§ **WHAT THE EXERCISE ASKS**
Turn every line of the listing below into a numbered list, leaving out the blank lines.

Items listed in a dataset
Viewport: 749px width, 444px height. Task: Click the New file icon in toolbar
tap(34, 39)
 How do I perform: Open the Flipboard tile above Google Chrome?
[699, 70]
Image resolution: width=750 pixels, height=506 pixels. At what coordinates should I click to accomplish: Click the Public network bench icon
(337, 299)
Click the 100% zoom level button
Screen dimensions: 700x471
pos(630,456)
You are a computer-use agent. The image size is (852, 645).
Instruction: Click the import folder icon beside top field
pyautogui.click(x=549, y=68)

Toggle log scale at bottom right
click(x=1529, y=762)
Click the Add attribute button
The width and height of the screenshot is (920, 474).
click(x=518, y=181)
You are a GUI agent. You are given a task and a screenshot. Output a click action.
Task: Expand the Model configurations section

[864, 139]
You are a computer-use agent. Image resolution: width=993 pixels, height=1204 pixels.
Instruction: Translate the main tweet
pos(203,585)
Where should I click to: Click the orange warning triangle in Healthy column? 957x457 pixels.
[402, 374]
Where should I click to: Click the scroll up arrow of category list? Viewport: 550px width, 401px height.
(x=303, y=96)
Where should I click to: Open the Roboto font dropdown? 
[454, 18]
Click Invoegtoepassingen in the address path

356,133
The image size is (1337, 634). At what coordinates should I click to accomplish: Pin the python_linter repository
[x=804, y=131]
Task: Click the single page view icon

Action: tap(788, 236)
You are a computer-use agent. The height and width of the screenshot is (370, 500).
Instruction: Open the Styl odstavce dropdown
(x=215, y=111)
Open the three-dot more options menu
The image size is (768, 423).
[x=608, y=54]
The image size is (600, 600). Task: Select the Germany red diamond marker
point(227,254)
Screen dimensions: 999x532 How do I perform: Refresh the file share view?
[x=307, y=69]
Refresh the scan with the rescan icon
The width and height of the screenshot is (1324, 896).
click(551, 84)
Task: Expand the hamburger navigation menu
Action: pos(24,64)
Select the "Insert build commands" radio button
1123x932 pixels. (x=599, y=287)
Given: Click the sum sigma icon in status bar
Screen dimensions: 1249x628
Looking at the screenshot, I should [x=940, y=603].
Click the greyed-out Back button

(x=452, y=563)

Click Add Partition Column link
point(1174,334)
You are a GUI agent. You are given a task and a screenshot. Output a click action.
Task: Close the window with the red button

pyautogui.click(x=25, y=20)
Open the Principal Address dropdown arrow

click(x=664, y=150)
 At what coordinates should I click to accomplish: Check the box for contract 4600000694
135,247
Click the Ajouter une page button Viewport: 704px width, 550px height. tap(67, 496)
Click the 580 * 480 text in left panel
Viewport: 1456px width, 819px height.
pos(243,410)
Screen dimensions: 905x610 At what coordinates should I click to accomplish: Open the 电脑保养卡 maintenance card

§ **EXERCISE OUTPUT**
1. Viewport: 749px width, 444px height. Task: Click the New file icon in toolbar
2. tap(34, 39)
3.  How do I perform: Open the Flipboard tile above Google Chrome?
4. [699, 70]
5. Image resolution: width=750 pixels, height=506 pixels. At what coordinates should I click to accomplish: Click the Public network bench icon
6. (337, 299)
7. Click the 100% zoom level button
8. Screen dimensions: 700x471
9. pos(630,456)
10. You are a computer-use agent. The image size is (852, 645).
11. Instruction: Click the import folder icon beside top field
12. pyautogui.click(x=549, y=68)
13. Toggle log scale at bottom right
14. click(x=1529, y=762)
15. Click the Add attribute button
16. The width and height of the screenshot is (920, 474).
17. click(x=518, y=181)
18. You are a GUI agent. You are given a task and a screenshot. Output a click action.
19. Task: Expand the Model configurations section
20. [864, 139]
21. You are a computer-use agent. Image resolution: width=993 pixels, height=1204 pixels.
22. Instruction: Translate the main tweet
23. pos(203,585)
24. Where should I click to: Click the orange warning triangle in Healthy column? 957x457 pixels.
25. [402, 374]
26. Where should I click to: Click the scroll up arrow of category list? Viewport: 550px width, 401px height.
27. (x=303, y=96)
28. Where should I click to: Open the Roboto font dropdown? 
29. [454, 18]
30. Click Invoegtoepassingen in the address path
31. 356,133
32. The image size is (1337, 634). At what coordinates should I click to accomplish: Pin the python_linter repository
33. [x=804, y=131]
34. Task: Click the single page view icon
35. Action: tap(788, 236)
36. You are a computer-use agent. The height and width of the screenshot is (370, 500).
37. Instruction: Open the Styl odstavce dropdown
38. (x=215, y=111)
39. Open the three-dot more options menu
40. The image size is (768, 423).
41. [x=608, y=54]
42. The image size is (600, 600). Task: Select the Germany red diamond marker
43. point(227,254)
44. Screen dimensions: 999x532 How do I perform: Refresh the file share view?
45. [x=307, y=69]
46. Refresh the scan with the rescan icon
47. The width and height of the screenshot is (1324, 896).
48. click(551, 84)
49. Task: Expand the hamburger navigation menu
50. Action: pos(24,64)
51. Select the "Insert build commands" radio button
52. 1123x932 pixels. (x=599, y=287)
53. Given: Click the sum sigma icon in status bar
54. Screen dimensions: 1249x628
55. Looking at the screenshot, I should [x=940, y=603].
56. Click the greyed-out Back button
57. (x=452, y=563)
58. Click Add Partition Column link
59. point(1174,334)
60. You are a GUI agent. You are given a task and a screenshot. Output a click action.
61. Task: Close the window with the red button
62. pyautogui.click(x=25, y=20)
63. Open the Principal Address dropdown arrow
64. click(x=664, y=150)
65.  At what coordinates should I click to accomplish: Check the box for contract 4600000694
66. 135,247
67. Click the Ajouter une page button Viewport: 704px width, 550px height. tap(67, 496)
68. Click the 580 * 480 text in left panel
69. Viewport: 1456px width, 819px height.
70. pos(243,410)
71. Screen dimensions: 905x610 At what coordinates should I click to accomplish: Open the 电脑保养卡 maintenance card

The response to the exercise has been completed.